Section 3.2Share Limitations.

(a) Share Reserve. Subject to the following provisions of this Section 3.2, the maximum number of shares of Stock that may be delivered to Participants and their beneficiaries under the Plan shall be equal to (i) 1,200,000 shares of Stock, plus (ii) the number of shares of Stock which have been reserved but not issued under the Company’s 2018 Equity Incentive Plan, which is estimated to be approximately 258,102 as of April 1, 2022, plus (iii) any shares of Stock returned to the Company’s 2018 Equity Incentive Plan after the effective date of this Plan as a result of expiration, cancellation, or forfeiture of awards issued under such plan, and shall be subject to adjustment as provided herein. As of the Effective Date of this Plan, no further grants will be made under the 2018 Equity Incentive Plan. Subject to the limitations set forth in this Section 3.2, Awards under the Plan may be made in any combination of shares of Restricted Stock Awards, Restricted Stock Units or Stock Options and all Awards may be granted as either Restricted Stock Awards, Restricted Stock Units or Stock Options, in the discretion of the Committee, and all Stock Options may be granted as Incentive Stock Options. The aggregate number of shares available for grant under the Plan and the number of shares of Stock subject to outstanding Awards shall be subject to adjustment as provided herein and in Section 3.4.
(b) Computation of Shares Available. For purposes of this Section 3.2 and in connection with the granting of an Award, the number of shares of Stock available for the grant shall be reduced by the number of shares previously granted, subject to the following. To the extent any shares of Stock covered by an Award under the Plan are not delivered to a Participant or beneficiary for any reason, including because the Award is forfeited or canceled or because a Stock Option is not exercised, then the shares shall not be deemed to have been delivered for purposes of determining the maximum number of shares of Stock available for delivery under the Plan. To the extent that: (i) a Stock Option is exercised by using an actual or constructive exchange of shares of Stock to pay the Exercise Price; (ii) shares of Stock are withheld to satisfy tax withholding upon exercise or vesting of an Award granted hereunder; or (iii) shares are withheld to satisfy the Exercise Price of Stock Options in a net settlement of Stock Options, then the number of shares of Stock available shall be reduced by the gross number of Stock Options exercised or Stock returned to satisfy tax withholding, rather than by the net number of shares of Stock issued.

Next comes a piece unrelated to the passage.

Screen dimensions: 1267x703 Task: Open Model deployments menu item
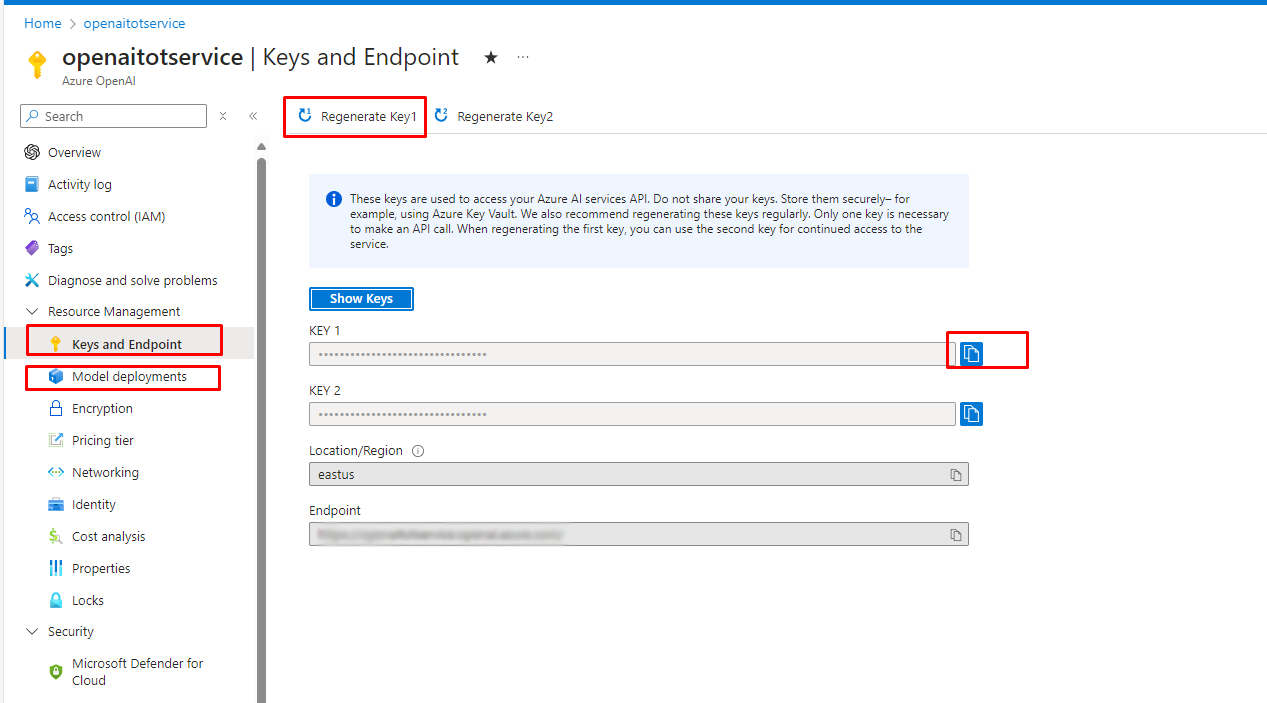129,377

Section 3.3. Limitations on Grants to Employees and Directors.

(a) Stock Options – Employees. The maximum number of shares of Stock, in the aggregate, that may be covered by a Stock Option granted to any one Employee pursuant to Section 3.2 during any calendar year shall be one hundred and fifty thousand (150,000) shares, all of which may be granted as incentive stock options.

(b) Restricted Stock Awards, Restricted Stock Units and Performance Awards – Employees. The maximum number of shares of Stock, in the aggregate, that may be subject to Restricted Stock Awards, Restricted Stock Units or Performance Awards granted during any calendar year to any one Employee under the Plan shall be a number equal to the quotient of (i) $2,000,000 divided by (ii) the Fair Market Value of a share of Stock on the date of grant.

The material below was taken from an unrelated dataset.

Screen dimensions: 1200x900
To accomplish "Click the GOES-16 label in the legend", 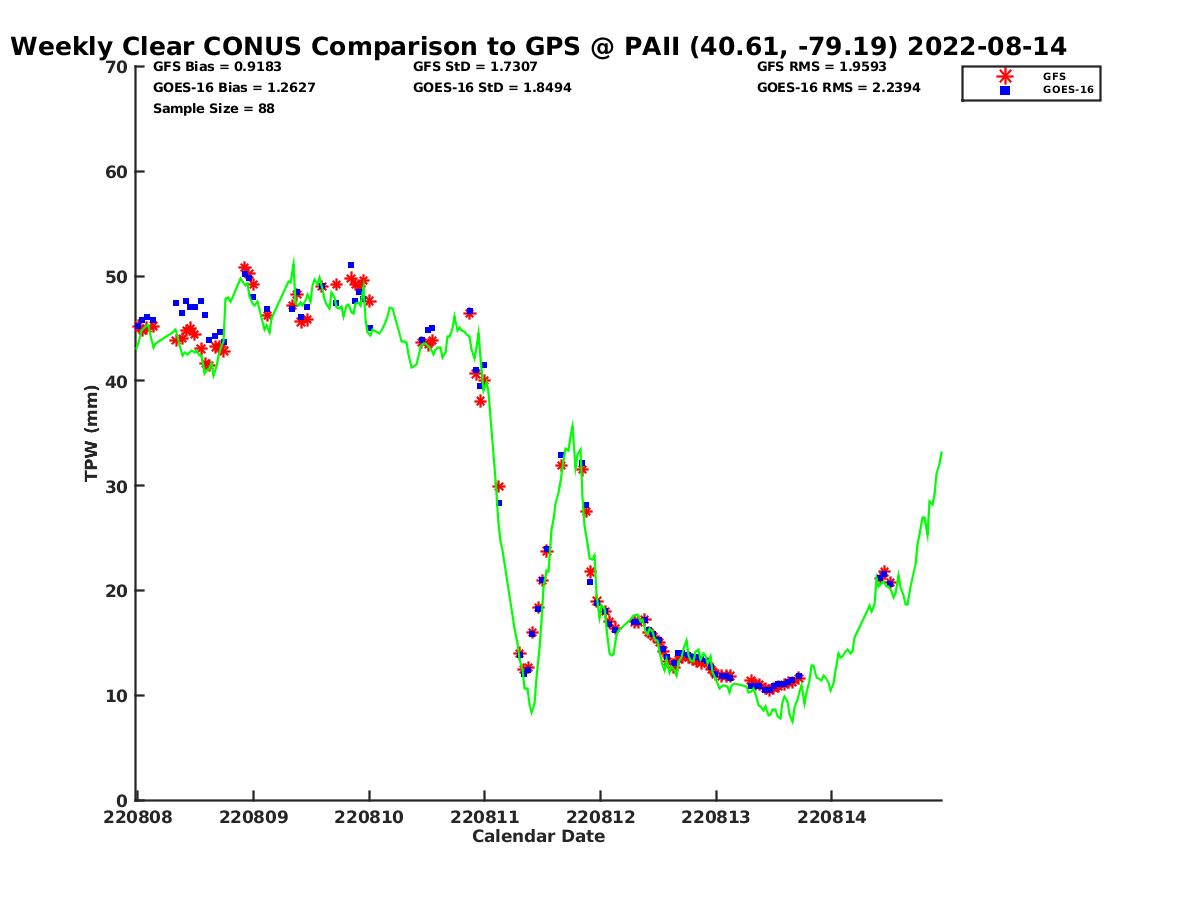I will pos(1068,90).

(c) Stock Options, Restricted Stock Awards and Restricted Stock Units – Non-Employee Directors. The maximum number of shares of Stock, in the aggregate, that may be subject to Stock Options, Restricted Stock Awards or Restricted Stock Units granted to any one individual non‑Employee Director during any calendar year shall be a number equal to the quotient of (i) $100,000 divided by (ii) the Fair Market Value of a share of Stock for a grant of Restricted Stock Awards or Restricted Stock Units on the date of grant or, for Stock Options, the fair value on the date of grant as determined under applicable accounting standards.

(d) Awards Subject to Adjustment. The aggregate number of shares available for grant under this Plan and the number of shares subject to outstanding Awards, including the limit on the number of Awards available for grant under this Plan described in this Section 3.3, shall be subject to adjustment as provided in Section 3.4.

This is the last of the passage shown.